The hardest and most intense cross section

Exciting, heartbreaking, moving. Painful yet overflowing with profound humanity. The 56 black and white photographs of the San Clemente series look like paintings, completed by an excerpt from the film made in 1980, which explore the frontiers of mental illness, its ambiguity and complexity.

They arouse compassion. A compassion that should not be understood as pity, but participation in the suffering of the other. Not a feeling of pain from top to bottom, but an intimate communion, very difficult, which if undertaken with respect (the right distance, in fact) leads to unity deep, pure.

The relationship of trust with Franco Basaglia

At the end of the seventies, Raymond Depardon embarks on a journey to discover the reality of the psychiatric hospitals of Trieste, Naples, Arezzo and the island of San Clemente, in Venice. He establishes a relationship of trust and collaboration with Franco Basaglia, a pioneer of modern psychiatry who has played a fundamental role in the process of dismantling psychiatric institutions, which encourages him to conceive what is now counted among the more intense testimonies on life in asylums on the eve of the adoption of the Legge 180 (Basaglia Law) of 1978.

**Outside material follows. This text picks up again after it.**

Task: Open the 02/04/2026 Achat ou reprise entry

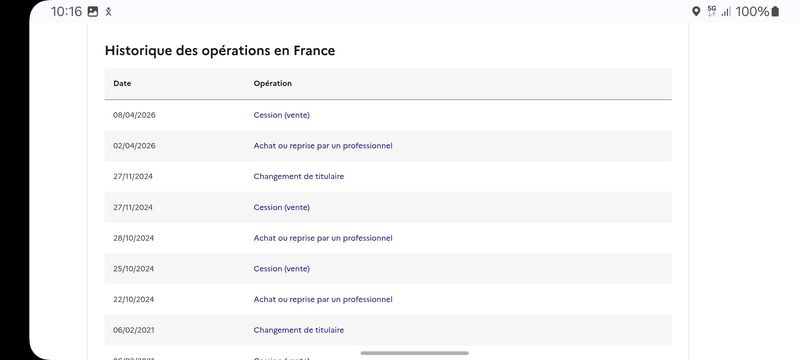Action: coord(323,146)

Photographing without bothering

Depardon is confronted with the need to photograph without disturbing, to find a suitable place, the right distance, but also to move in the face of so much pain”, document their suffering” to prevent it from falling into oblivion. I don't feel protected by the camera at all, which looks more like a gun than a camera” will say.

The itinerary of the Triennale. To visit

The exhibition dedicated to Raymond Depardon joins the other proposals of the Triennale, including the new, permanent Sala Sottass, surrounded by the first exhibition dedicated to the master (we wrote about it here), the double exhibition dedicated to Gastel (we talked about it here) , the tribute to Saul Steinberg and the photographs of Giovanna Silva installed along the brutalist staircase of the Palazzo dell’Arte (both covered here), in addition to new Museum of Italian Design, here we explain why it has become 'talking'.

A multifaceted and emotional path that embraces design, art, photography, graphics and creativity, of drawing and thinking. We recommend that you visit the Palazzo dell’Arte, perhaps in the morning, when there is ’ there are few people and a lot of light. It will be a magical journey.